Так, значит, они реальны – люди, от которых теперь остались одни лишь имена.
* * *
После такого шокирующего открытия осталось только нырнуть с головой в работу. Фабьен была слишком взбудоражена, чтобы сосредоточиться на проблемах «Стеллы», и потому достала платье, которое начала шить для Мелиссы, открыла знаменитую бабушкину коробку для швейных принадлежностей и уселась за швейную машинку – ту самую, которую Эстелла привезла из Парижа в 1940 году.
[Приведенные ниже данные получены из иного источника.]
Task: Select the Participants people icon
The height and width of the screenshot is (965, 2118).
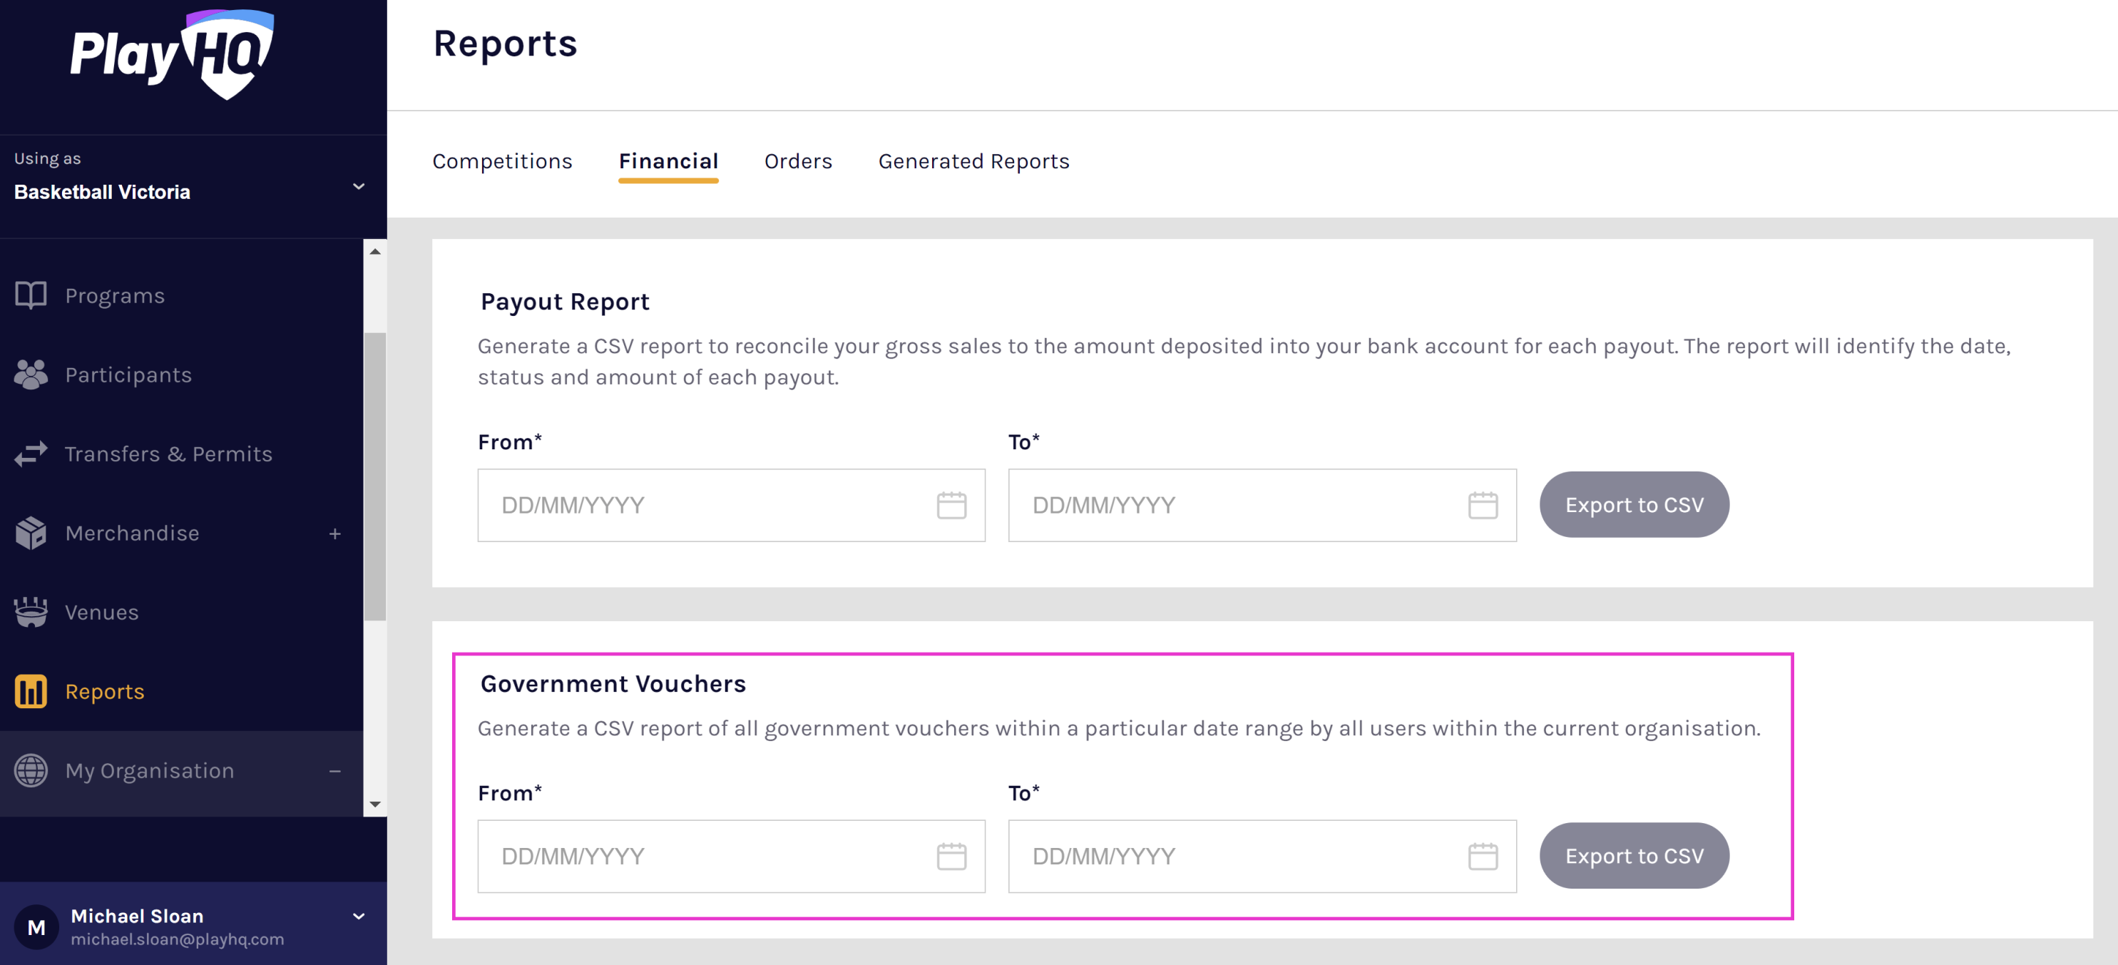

Машинка стояла на особом месте в кабинете Эстеллы и работала, как всегда, безупречно. В последующие два часа Фабьен раскраивала ткань и шила, не занимаясь ничем другим. Разумеется, требовалось отточить навыки закройщицы, однако она была уверена, что справится с задачей.
Закончив работу, Фабьен улыбнулась. Платье вышло что надо, да к тому же помогло отвлечься. Она отложила его в сторону и принялась делать новые наброски, на которые ее вдохновили эскизы с первого модного показа Эстеллы. В шесть вечера, удовлетворенная тем, что начало новой коллекции положено, Фабьен упаковала платье для Мелиссы и взяла такси до Верхнего Вест-Сайда.
Уилл открыл дверь. В помятой белой футболке, джинсах и босиком, он выглядел еще хуже, чем ожидала Фабьен. Он несколько дней не брился, а под глазами от усталости проступили синяки.
– Заходи. – Он раскинул руки.
Фабьен с радостью шагнула навстречу его объятиям и ощутила, как Уилл судорожно втянул в себя воздух, отчаянно стараясь контролировать эмоции.
– Я скучала, – прошептала она ему в плечо.
– Я тоже, – жарко выдохнул он.
Они постояли какое-то время, поддерживая друг друга. Наконец Уилл отпустил Фабьен и сказал:
– В прошлый раз я обещал провести с тобой несколько дней в одном городе, и никаких такси и никаких поводов для печали. И уже не сдержал обещание.
– Два пункта из трех – лучше, чем ни одного. Идем к Мелиссе?
Уилл провел ее в комнату сестры. И хотя Фабьен велела себе не реагировать, это оказалось практически невыполнимо. Мелисса лежала сморщенная и исхудавшая; тело усохло так, будто душа его уже покинула, оставив лишь физическую оболочку. Фабьен бросились в глаза ее вытянутые поверх одеяла руки, предательски синие. Это значило, что кровь не желала больше циркулировать по венам. Мамина профессия подсказывала – смерть не за горами.
Веки Мелиссы приподнялись. Ей потребовалось некоторое время, чтобы вырваться из полузабытья, понять, где она находится и кто стоит рядом. Фабьен с болью в сердце заметила, как глаза Мелиссы наполнило осознание того, что она все еще жива; наверное, это случалось всякий раз, когда больная просыпалась.